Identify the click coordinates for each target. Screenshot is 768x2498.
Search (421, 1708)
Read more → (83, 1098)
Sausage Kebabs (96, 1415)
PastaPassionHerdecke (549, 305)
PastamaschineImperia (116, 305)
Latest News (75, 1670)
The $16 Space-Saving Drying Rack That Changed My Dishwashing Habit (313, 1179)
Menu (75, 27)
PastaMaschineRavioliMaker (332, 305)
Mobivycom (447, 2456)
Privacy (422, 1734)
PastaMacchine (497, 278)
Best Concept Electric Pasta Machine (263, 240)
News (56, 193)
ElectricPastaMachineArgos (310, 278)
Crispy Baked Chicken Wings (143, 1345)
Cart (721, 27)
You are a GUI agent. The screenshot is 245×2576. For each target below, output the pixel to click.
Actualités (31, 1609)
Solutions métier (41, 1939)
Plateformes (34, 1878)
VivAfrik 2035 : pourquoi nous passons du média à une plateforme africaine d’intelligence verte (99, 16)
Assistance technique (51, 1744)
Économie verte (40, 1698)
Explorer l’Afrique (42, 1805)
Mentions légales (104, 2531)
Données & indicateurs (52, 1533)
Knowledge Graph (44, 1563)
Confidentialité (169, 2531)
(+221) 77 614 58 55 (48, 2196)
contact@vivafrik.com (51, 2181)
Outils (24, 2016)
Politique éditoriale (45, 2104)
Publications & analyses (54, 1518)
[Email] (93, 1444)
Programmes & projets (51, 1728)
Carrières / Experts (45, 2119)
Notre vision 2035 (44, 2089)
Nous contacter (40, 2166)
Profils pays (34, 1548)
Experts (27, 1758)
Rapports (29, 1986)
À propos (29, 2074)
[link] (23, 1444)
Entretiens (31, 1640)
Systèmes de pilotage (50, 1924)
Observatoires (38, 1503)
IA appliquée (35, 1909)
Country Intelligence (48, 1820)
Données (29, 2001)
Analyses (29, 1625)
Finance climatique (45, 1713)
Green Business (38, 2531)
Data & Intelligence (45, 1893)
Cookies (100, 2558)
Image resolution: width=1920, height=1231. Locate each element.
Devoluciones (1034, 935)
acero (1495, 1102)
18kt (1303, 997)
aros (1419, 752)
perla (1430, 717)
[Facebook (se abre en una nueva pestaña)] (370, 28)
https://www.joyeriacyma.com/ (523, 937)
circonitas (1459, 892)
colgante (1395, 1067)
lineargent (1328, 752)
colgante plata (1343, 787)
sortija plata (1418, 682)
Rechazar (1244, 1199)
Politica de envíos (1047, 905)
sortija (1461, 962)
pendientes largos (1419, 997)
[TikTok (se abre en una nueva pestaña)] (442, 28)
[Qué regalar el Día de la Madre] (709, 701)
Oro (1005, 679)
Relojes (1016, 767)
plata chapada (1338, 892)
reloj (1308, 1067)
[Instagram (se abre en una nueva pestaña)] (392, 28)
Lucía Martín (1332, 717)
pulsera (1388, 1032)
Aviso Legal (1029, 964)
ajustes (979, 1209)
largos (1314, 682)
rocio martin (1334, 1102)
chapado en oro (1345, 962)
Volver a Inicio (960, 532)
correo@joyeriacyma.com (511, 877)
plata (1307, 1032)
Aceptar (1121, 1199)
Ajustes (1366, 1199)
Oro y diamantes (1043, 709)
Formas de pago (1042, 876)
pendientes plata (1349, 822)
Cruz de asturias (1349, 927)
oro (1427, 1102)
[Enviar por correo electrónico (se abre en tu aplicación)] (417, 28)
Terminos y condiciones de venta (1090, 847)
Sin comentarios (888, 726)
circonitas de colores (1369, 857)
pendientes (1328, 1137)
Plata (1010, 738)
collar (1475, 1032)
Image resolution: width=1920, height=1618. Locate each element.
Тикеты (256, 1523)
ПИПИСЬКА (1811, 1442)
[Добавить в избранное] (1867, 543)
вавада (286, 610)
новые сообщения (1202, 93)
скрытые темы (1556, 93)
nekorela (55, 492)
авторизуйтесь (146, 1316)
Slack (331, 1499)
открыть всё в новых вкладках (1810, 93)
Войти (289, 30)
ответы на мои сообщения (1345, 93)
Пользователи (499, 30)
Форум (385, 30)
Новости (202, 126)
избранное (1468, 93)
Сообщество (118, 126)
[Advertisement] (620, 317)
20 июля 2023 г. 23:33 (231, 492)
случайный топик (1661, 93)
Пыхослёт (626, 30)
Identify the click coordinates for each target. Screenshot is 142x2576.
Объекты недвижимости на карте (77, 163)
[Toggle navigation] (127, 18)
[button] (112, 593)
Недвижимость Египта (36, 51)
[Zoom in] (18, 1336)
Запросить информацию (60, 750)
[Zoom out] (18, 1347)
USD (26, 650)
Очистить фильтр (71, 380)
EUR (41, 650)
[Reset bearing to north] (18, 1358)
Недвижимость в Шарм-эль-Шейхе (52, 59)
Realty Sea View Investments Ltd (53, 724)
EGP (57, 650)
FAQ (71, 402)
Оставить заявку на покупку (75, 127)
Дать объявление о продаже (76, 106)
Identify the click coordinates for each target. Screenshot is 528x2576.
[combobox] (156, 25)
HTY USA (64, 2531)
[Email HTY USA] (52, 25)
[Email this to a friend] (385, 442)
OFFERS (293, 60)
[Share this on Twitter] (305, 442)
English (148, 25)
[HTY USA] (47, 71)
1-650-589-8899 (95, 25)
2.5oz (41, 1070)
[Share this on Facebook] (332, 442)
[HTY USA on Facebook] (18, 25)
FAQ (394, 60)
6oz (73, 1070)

» **Assignment**
Look through the entries and copy every line in which the string "Facebook" appears.

» **Solution to this exercise**
[Facebook (se abre en una nueva pestaña)] (370, 28)
[Share this on Facebook] (332, 442)
[HTY USA on Facebook] (18, 25)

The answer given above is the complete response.